ENJEUX,HORS-JEU LA SAGA INACHEVEE DES SNELDERS

DONNAY,JEAN-LOUIS

Page 25

Lundi 23 septembre 1996

ENJEUX, HORS-JEU

La saga inachevée des Snelders

Le regard d'Eddy renvoie l'image d'une profonde admiration. Attablé face à son père alors que ses partenaires du Germinal se préparent à affronter Molenbeek, le fils écoute religieusement René Snelders débiter les étapes de sa vie. Une vie consacrée aux affaires. Et à un hobby.

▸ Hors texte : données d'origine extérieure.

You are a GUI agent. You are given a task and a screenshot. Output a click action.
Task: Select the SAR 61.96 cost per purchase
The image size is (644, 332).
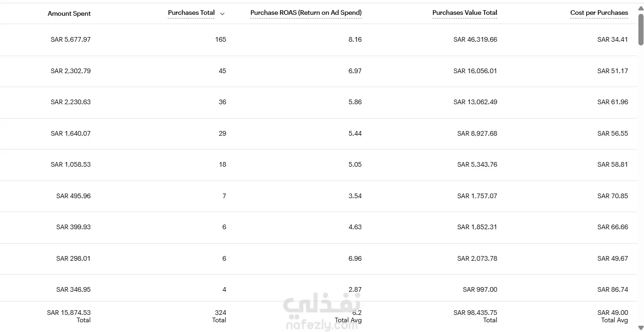coord(612,102)

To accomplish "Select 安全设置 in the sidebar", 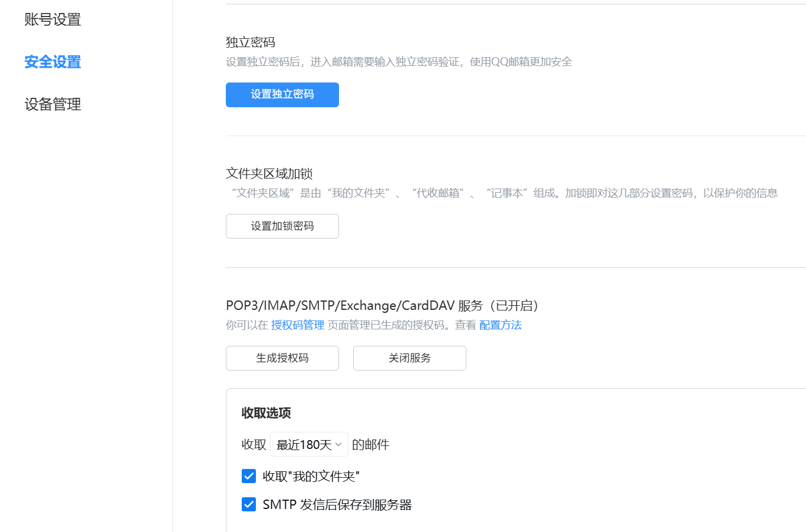I will 52,62.
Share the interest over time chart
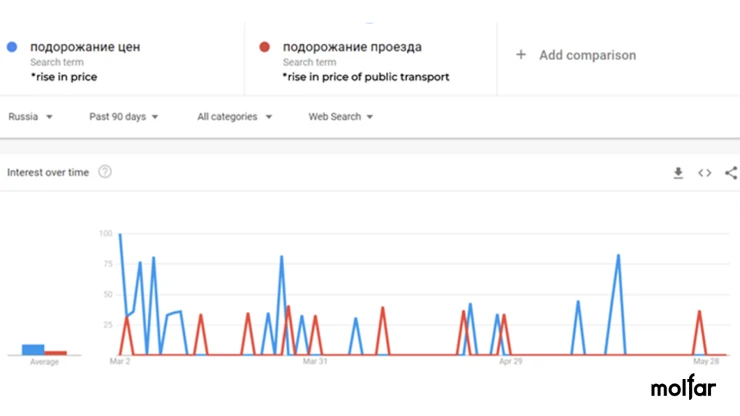Image resolution: width=740 pixels, height=416 pixels. pos(731,173)
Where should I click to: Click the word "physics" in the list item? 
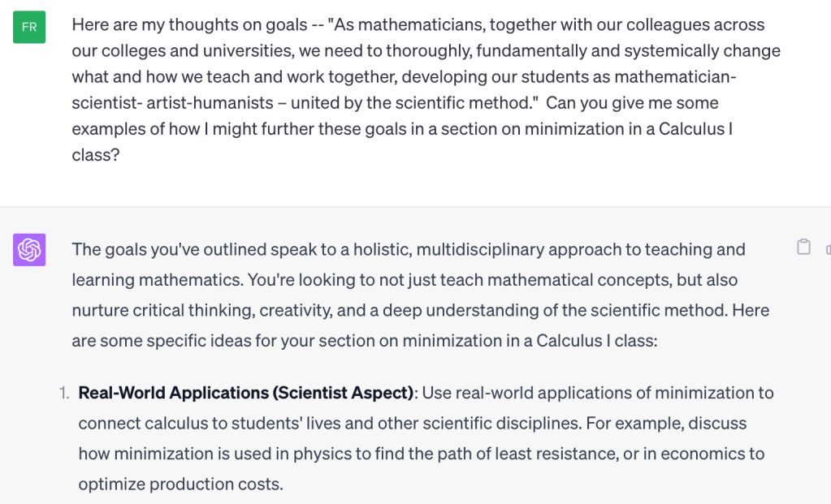(x=305, y=454)
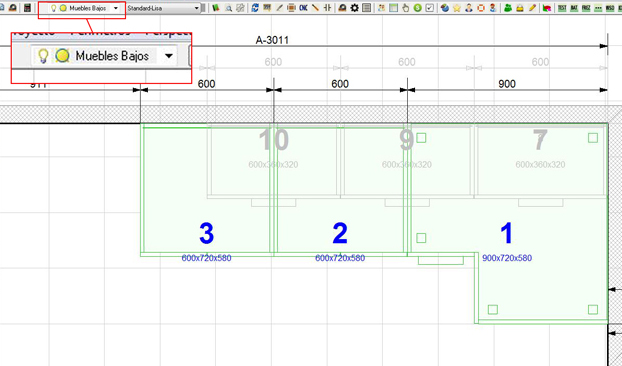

Grâce à sa réussite professionnelle, cet entrepreneur a pu réaliser son rêve : emmener au sommet un club dont il porta, enfant, les couleurs.

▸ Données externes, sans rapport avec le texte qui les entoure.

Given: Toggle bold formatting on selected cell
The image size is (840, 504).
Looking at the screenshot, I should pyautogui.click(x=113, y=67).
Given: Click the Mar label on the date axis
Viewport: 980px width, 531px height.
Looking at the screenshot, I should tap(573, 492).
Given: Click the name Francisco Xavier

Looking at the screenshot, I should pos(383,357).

Onze années auront suffi au Germinal pour passer de la P 3 à la D 1. Avec le concours de Jos Verhaegen, son associé dans la construction, Snelders porte à bout de bras, depuis près de deux décennies, ce club situé dans une banlieue de 30.000 âmes à laquelle il a même offert 3 matchs de coupe d'Europe, deux contre le Celtic Glasgow, en 1991 et un, il y a deux semaines, face à Casino Graz. La population ne lui renvoya jamais l'ascenseur.

J'ai compris que notre oeuvre serait vouée, tôt ou tard, à l'échec le jour où nous avons disputé notre tout premier match en D 1, confesse le chef-maçon du Germinal. Le calendrier nous avait offert un somptueux prologue sous forme d'un derby contre le FC Malinois. Le grand Malines avec Preud'homme, Albert et tous ses champions. L'assistance à ce match était de 4.500 spectateurs. Jamais, depuis lors, nous ne sommes parvenus à attirer, en moyenne, plus de 3.000 personnes payantes, abonnés compris. Il est impossible, chez nous, de boucler un budget en équilibre, fût-il ramené comme le nôtre à 60 millions par saison !

Jusqu'en 1995, le duo Verhaegen-Snelders pouvait encore espérer réaliser de temps à autre un coup fumant en matière de transfert. L'arrêt de Luxembourg a ruiné ses dernières illusions.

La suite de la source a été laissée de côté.